Sistema carcerário brasileiro: problemas e soluções
Enviada em 03/10/2021
Na contemporaneidade, existem cerca de 760 mil cidadãos detentos nas penitenciárias brasileiras, de acordo com dados do Ministério da Justiça e Segurança Pública. Nesse âmbito, faz-se necessário refletir sobre o cenário por trás de números tão alarmantes. Em síntese, as ineficiências do sistema carcerário do Brasil são diversas e vêm acumulando preocupantes problemas no hodierno, como a prisão recorrente de indivíduos inocentes e a reincidência de criminosos. Logo, é de grande importância a compreensão de tais problemáticas, juntamente da busca por suas soluções, haja vista que o lema nacional, “Ordem e Progresso”, não vem se efetivando na prática.

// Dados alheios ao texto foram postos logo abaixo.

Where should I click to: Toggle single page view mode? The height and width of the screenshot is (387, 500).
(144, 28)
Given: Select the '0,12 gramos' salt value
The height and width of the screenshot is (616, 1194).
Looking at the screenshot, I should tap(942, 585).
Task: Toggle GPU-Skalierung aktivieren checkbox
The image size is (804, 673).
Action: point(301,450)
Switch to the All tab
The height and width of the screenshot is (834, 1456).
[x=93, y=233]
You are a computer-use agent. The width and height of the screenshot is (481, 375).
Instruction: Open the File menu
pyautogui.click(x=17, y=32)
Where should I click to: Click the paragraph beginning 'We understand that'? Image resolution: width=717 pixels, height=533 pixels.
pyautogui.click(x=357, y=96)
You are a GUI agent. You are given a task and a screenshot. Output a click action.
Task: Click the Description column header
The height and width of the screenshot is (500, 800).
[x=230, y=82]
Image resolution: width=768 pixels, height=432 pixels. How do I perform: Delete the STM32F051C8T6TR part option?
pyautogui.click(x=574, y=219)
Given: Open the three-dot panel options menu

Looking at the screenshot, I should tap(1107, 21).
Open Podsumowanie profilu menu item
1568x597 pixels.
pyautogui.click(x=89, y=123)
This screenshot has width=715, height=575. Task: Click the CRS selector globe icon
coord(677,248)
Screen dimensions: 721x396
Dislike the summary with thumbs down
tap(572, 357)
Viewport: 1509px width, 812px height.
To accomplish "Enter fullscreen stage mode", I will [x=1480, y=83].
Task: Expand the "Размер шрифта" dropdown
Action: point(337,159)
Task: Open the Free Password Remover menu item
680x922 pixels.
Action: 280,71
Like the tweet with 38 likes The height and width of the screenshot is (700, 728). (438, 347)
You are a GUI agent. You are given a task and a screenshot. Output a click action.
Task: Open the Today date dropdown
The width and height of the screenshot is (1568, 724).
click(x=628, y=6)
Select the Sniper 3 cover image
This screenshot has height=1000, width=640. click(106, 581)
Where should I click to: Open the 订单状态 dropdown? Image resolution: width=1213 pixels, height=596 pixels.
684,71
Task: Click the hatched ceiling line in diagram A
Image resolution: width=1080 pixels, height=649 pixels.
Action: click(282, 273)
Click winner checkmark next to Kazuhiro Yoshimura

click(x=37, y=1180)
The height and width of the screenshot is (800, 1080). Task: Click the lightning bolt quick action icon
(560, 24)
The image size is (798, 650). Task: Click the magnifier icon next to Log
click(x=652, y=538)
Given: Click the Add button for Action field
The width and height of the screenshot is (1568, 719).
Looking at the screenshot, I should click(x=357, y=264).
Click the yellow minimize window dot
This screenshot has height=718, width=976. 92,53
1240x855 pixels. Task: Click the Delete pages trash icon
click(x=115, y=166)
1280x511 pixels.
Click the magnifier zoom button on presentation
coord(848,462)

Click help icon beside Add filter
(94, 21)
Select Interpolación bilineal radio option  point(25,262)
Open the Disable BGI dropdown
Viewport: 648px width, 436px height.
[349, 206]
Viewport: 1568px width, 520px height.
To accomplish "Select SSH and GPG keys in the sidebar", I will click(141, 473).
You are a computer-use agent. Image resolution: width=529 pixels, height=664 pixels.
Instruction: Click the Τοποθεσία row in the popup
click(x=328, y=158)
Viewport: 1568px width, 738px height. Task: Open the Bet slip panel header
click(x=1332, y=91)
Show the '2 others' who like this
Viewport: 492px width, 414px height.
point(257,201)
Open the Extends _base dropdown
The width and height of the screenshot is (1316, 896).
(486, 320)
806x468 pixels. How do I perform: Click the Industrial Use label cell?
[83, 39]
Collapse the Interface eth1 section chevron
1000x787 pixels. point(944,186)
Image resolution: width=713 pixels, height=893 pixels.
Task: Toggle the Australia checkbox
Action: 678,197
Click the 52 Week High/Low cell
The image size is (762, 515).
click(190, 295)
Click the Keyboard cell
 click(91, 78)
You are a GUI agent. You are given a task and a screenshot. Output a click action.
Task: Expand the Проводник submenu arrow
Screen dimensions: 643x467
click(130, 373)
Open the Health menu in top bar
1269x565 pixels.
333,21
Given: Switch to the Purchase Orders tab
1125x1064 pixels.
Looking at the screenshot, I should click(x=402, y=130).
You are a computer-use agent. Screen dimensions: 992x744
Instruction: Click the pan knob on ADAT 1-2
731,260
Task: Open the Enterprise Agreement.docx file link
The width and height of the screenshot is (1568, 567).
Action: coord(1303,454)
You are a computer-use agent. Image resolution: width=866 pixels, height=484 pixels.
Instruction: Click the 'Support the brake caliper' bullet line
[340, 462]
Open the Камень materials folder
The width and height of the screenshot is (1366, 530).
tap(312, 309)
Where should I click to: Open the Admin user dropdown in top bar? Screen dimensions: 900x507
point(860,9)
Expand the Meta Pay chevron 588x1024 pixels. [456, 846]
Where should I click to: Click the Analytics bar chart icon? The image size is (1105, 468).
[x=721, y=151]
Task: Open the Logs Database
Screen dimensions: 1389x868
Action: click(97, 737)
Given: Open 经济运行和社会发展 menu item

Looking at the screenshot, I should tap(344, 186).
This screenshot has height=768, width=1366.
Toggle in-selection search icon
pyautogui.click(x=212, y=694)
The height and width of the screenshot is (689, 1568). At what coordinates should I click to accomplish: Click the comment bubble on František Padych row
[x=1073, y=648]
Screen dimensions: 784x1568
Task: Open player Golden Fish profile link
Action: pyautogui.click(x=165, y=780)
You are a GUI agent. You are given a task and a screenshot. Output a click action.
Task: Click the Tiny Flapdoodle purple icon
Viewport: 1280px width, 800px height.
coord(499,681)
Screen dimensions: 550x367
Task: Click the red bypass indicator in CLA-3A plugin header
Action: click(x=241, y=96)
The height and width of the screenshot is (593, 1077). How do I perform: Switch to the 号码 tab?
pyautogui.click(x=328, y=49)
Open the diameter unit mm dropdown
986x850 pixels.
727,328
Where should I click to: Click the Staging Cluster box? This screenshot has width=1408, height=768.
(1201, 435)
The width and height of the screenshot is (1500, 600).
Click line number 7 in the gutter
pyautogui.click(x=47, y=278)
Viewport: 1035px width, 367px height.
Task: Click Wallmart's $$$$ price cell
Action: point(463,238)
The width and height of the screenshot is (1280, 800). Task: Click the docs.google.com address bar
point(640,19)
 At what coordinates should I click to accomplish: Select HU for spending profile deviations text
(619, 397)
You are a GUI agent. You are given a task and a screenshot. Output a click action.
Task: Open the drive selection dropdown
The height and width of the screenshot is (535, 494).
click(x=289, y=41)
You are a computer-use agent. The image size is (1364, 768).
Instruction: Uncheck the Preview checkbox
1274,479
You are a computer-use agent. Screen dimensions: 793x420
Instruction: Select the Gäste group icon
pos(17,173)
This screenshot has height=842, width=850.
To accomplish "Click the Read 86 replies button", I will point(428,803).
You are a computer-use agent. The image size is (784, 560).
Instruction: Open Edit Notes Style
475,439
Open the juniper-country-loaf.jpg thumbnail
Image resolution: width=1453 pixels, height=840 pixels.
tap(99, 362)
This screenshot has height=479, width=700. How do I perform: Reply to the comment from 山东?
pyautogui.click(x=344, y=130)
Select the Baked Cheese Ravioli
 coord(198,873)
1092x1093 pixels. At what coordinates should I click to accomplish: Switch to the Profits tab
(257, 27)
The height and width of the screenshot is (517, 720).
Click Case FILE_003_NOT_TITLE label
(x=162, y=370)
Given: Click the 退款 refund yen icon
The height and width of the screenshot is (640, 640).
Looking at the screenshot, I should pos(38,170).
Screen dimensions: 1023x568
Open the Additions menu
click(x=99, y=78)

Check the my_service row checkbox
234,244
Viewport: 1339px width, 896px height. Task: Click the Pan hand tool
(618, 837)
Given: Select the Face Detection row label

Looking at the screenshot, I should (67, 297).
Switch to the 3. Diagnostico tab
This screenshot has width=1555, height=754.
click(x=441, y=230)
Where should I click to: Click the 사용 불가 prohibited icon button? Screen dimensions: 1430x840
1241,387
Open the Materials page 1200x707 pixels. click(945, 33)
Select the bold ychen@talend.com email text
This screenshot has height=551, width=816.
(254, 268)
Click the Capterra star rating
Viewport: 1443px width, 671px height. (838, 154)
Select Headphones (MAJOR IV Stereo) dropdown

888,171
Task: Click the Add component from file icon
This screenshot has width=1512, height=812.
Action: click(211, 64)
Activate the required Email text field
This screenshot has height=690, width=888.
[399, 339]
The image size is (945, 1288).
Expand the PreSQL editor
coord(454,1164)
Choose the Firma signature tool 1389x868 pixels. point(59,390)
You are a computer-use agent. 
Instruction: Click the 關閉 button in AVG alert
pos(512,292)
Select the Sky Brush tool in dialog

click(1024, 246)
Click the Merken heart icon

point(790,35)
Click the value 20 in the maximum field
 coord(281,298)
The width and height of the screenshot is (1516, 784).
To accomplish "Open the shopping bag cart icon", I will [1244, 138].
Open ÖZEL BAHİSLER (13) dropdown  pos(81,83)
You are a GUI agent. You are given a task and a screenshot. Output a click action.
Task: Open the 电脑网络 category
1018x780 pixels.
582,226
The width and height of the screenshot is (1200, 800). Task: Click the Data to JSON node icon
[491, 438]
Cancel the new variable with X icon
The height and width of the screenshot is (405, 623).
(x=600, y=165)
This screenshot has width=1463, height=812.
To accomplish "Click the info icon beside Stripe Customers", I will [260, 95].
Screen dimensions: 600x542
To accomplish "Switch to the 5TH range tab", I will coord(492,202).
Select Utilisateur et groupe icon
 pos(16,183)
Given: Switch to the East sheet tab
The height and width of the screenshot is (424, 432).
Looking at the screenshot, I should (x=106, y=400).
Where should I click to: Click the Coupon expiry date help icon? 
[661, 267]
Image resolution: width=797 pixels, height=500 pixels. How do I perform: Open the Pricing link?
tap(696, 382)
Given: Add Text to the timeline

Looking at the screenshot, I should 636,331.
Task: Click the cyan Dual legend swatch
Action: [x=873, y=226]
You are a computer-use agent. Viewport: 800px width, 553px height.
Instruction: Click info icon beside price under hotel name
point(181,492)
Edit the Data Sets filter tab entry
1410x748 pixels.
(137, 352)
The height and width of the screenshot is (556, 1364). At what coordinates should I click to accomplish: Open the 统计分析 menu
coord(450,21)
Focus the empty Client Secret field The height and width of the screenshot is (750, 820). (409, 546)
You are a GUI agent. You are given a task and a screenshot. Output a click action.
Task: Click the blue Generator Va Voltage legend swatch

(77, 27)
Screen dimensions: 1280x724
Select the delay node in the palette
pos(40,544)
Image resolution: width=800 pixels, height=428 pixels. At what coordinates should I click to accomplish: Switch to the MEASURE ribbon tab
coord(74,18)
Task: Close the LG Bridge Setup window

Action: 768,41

Inicialmente, é fundamental evidenciar que a falta de seriedade advinda do sistema prisional leva à punição de inúmeras pessoas no lugar de outrem. Em suma, tais injustiçados não possuem ligações com o crime que são acusados de terem cometido, porém são detidas somente para o caso em questão ser classificado como concluído, e os responsáveis pela investigação, parabenizados. Analogamente, a série “Prison Break” é capaz de retratar, fielmente, esse equívoco, ao narrar a história de Lincoln Burrows que é condenado injustamente ao corredor da morte. Assim, o detido poderá pagar por uma pena que não deveria ser destinada à ele, sofrendo consequências pelo restante de sua vida.
Ademais, é pertinente salientar que vários condenados, após conquistarem a liberdade, se sentem motivados a cometer uma reincidência, tendo em vista que esses saem do cárcere com um sentimento de frustração mediante a opressão vivida. Nesse sentido, para entendimento de tal ponto ressaltado, é interessante recorrer à Teoria do Panoptismo, do sociólogo Michel Foucault, o qual sintetiza que o modelo penitenciário existente na atualidade tem como foco, na maioria das vezes, a punição e opressão dos reclusos. Dessa forma, além de pontuá-lo como inadequado, Foucault expressa que o modelo ideal seria aquele nos quais os prisioneiros são reeducados, para que saiam do período de aprisionamento dispostos a mudar.
Assim, é imprescindível que haja uma reversão do cenário em referência, de modo que o famigerado lema da bandeira se encontre mais próximo da realidade. Portanto, o Ministério da Justiça e Segurança Pública deve intensificar as investigações dos processos criminais, por meio do uso de tecnologias de reconhecimento facial e informações de bancos de dados de DNA, que deverão ser financiadas pelos recursos que seriam destinados à construção de novas cadeias. Além disso, o mesmo agente deve priorizar a ressocialização dos detidos, por meio de aulas acadêmicas e oficinas de aprendizagem. Por fim, as resoluções apresentadas têm como finalidade cessar falhas legislativas e apresentar opções que visam mudar positivamente a vida dos cativos.